Fixing cells with paraformaldehyde (PFA) is an essential step in numerous biological techniques as it is thought to preserve a snapshot of biomolecular transactions in living cells. Fixed cell imaging techniques such as immunofluorescence have been widely used to detect liquid-liquid phase separation (LLPS) in vivo. Here, we compared images, before and after fixation, of cells expressing intrinsically disordered proteins that are able to undergo LLPS. Surprisingly, we found that PFA fixation can both enhance and diminish putative LLPS behaviors. For specific proteins, fixation can even cause their droplet-like puncta to artificially appear in cells that do not have any detectable puncta in the live condition.

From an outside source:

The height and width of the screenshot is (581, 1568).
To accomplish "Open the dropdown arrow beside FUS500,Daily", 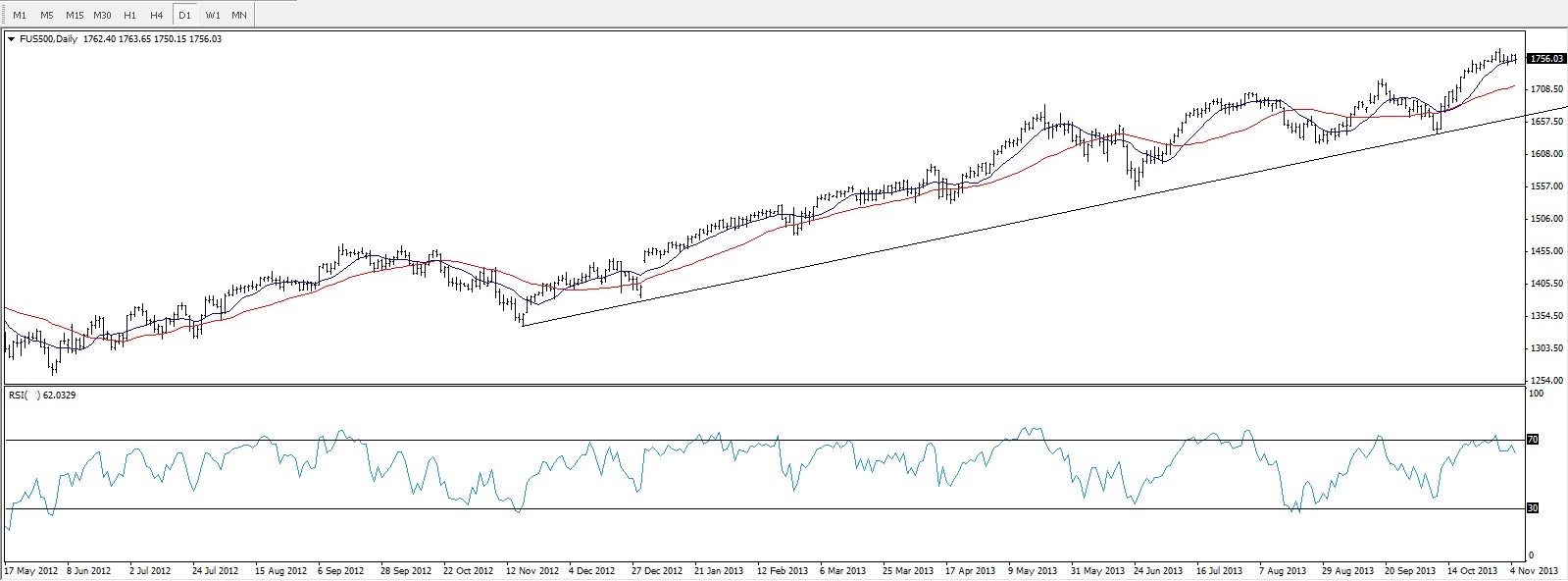I will click(11, 39).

Fixing cells in the presence of glycine, a molecule that modulates fixation rates, can reverse the fixation effect from enhancing to diminishing LLPS appearance. We further established a kinetic model of fixation in the context of dynamic protein-protein interactions. Simulations based on the model suggest that protein localization in fixed cells depends on an intricate balance of protein-protein interaction dynamics, the overall rate of fixation, and notably, the difference between fixation rates of different proteins. Our work reveals that PFA fixation changes the appearance of LLPS from living cells, presents a caveat in studying LLPS using fixation-based methods, and suggests a mechanism underlying the fixation artifact.

Additional Information

The copyright holder for this preprint is the author/funder, who has granted bioRxiv a license to display the preprint in perpetuity. It is made available under a CC-BY-NC-ND 4.0 International license. This version posted May 8, 2022. This work was supported by the Shurl and Kay Curci Foundation (to S. Chong) and the John D. Baldeschwieler and Marlene R. Konnar Foundation (to S. Chong). We thank the Caltech Biological Imaging Facility and G. Spigolon for providing technical assistance on confocal fluorescence microscopy. We thank Robert Tjian, Thomas Graham, John Ferrie, Jonathan Karr, and Shawn Yoshida for critical comments on the manuscript. No competing interests declared. The materials described in this study are available on request.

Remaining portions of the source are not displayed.